The employee filed suit. After a bench trial, the district court found that the gym’s owner had violated the USERRA by failing to promptly reemploy the employee, and that the violation was willful. On appeal, the employer argued that it was not liable under USERRA because he put the employee back in the same position she left when she departed for training as it had complete discretion to assign no shifts to the employee at all. However, the Eighth Circuit disagreed, observing that the facts clearly indicated the employer replaced the employee while she was on military duty and did not later reemploy her when she returned following her service. It noted that the gym’s owner and general manager used the app to schedule employees’ shifts, so the effect of removing the employee from the app was to remove her from the pool of eligible workers. Moreover, the employer hired two additional staff members—one of whom was hired shortly after she returned—and the employee was told by the general manager that she had been replaced.

Lack of guaranteed shifts. The appeals court next addressed the question whether USERRA applies to employees who lacked guaranteed shifts. Here, the court found that USERRA’s implementing regulations, 20 C.F.R. § 1002.41, made clear that even temporary, probationary, and seasonal employees enjoy USERRA protections. Employers have an affirmative defense when the job in question “was for a brief, nonrecurrent period and there no reasonable expectation that the employment would have continued indefinitely or for a significant period.” But the employer did not raise the defense in the district court or on appeal. Accordingly, the employer was obligated to promptly reemploy the employee upon her return from mandatory military training.

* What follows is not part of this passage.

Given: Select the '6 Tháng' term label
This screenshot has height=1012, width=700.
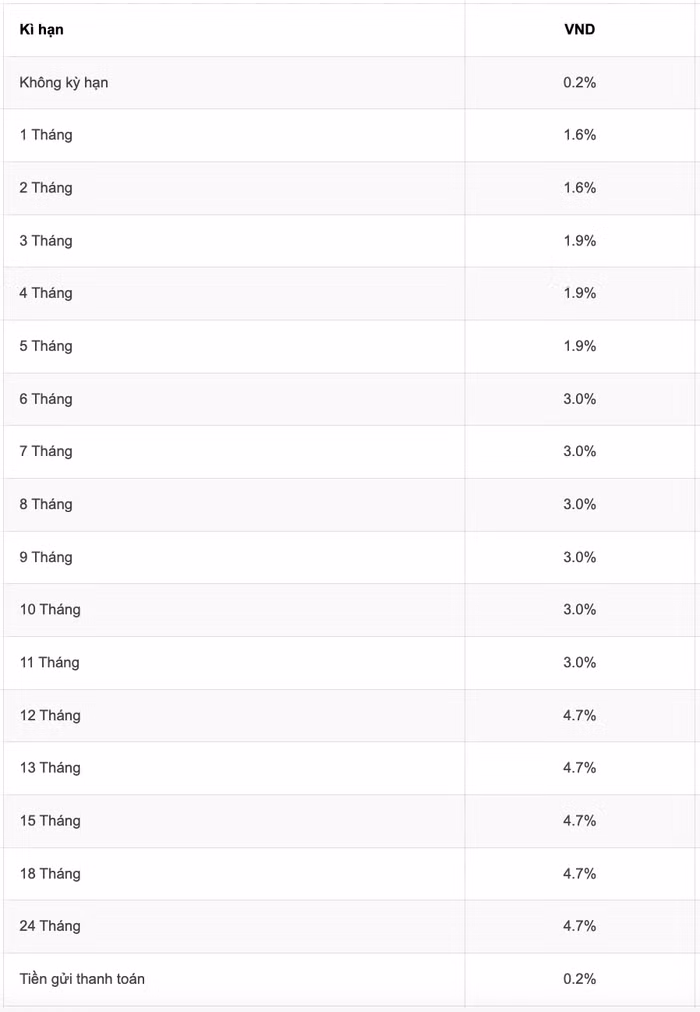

Willful violation. The employer also contested the district court’s finding that it willfully violated USERRA. However, the appeals court observed that this was a factual argument and the employer had not shown clear error. At trial, the gym owner testified that he knew members of the armed forces enjoyed reemployment rights, and the employee warned the general manager that the employer was probably violating its obligations under the Act. Theese facts supported the inference that the employer “knew or showed reckless disregard for whether its conduct was prohibited by the Act.” Because the district court’s finding of willfulness was not clearly erroneous, the employee was entitled to liquidated damages.